Ho avuto occasione di sentire storie molto diverse, costruite su obiettivi a volte molto distanti tra loro: racconti di successi e fallimenti, esperienze pratiche di buona gestione e dettagli tecnici, ma anche spunti filosofici sulla necessità della comunicazione e l’importanza dei servizi linguistici come strumento di accesso ai diritti fondamentali e alla libertà: significativa la case hostory di MCIS Language Solutions http://www.mcislanguages.com, una no-profit canadese nata dal Servizio Immigrazione che offre servizi linguistici gratuiti a persone svantaggiate.

Ma a fronte di una tale varietà di esigenze e obiettivi, è emersa una esigenza comune a tutte le organizzazioni presenti: avere a disposizione strumenti che ci aiutino veramente a portare avanti il nostro lavoro, permettendoci di costruire un bagaglio di esperienza e cultura che consenta di raggiungere i migliori risultati.

In questo senso le tendenze in materia di gestione dei flussi aziendali e delle informazioni riguardano l’automazione. Le prossime versioni di Plunet metteranno a disposizione moduli che gestiranno in automatico e in background tutta una serie di passaggi che normalmente vengono svolti dai Project Manager: passaggi completamente personalizzabili e configurabili su misura dell’esigenza dei clienti, in modo da garantire massima libertà nella costruzione dei propri processi aziendali.

Preventivazione, preparazione dei progetti, notifiche e aggiornamenti sullo stato di avanzamento non richiederanno l’intervento del PM (se non in una fase iniziale di configurazione), ma verranno portate avanti in automatico dal software.

Parallelamente all’automazione, sono in aumento le possibilità di personalizzazione. Grazie alle API (Application Programming Interface) chiunque ha la possibilità di personalizzare il software in base alle proprie esigenze, generando interfacce ad-hoc integrabili su qualsiasi tipo di piattaforma, permettendo di incrementare l’accessibilità ai servizi.

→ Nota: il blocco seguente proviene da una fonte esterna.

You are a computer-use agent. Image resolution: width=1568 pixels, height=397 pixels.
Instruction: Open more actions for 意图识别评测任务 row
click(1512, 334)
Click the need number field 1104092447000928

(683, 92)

Sul fronte CAT tools, invece, la fanno da padrone le soluzioni Cloud-based, che presentano interessanti possibilità di connessione, anche in questo caso automatizzata, a siti-web, app, software di vario genere, integrando il processo di traduzione a quello di creazione dei contenuti. Non c’è più bisogno di preoccuparsi di gestire la produzione di formati per la traduzione e la loro movimentazione. I CAT tools si “accorgono” della presenza di nuovi contenuti in lingua originale, importano i contenuti predisponendoli alla traduzione, e li restituiscono tradotti pronti alla pubblicazione. Il tutto senza generare alcun file da controllare, inviare, scaricare e caricare.

Dal punto di vista personale l’esperienza è stata molto stimolante. Ho conosciuto molte persone e ascoltato storie che mi hanno aiutato ad ampliare la mia visione del settore, superando qualche pregiudizio legato alla rigidità dei sistemi gestionali e delle norme.

Sono tornato in Italia con qualche nuovo amico e con un sacco di idee nuove su possibili sviluppi dei nostri servizi e processi!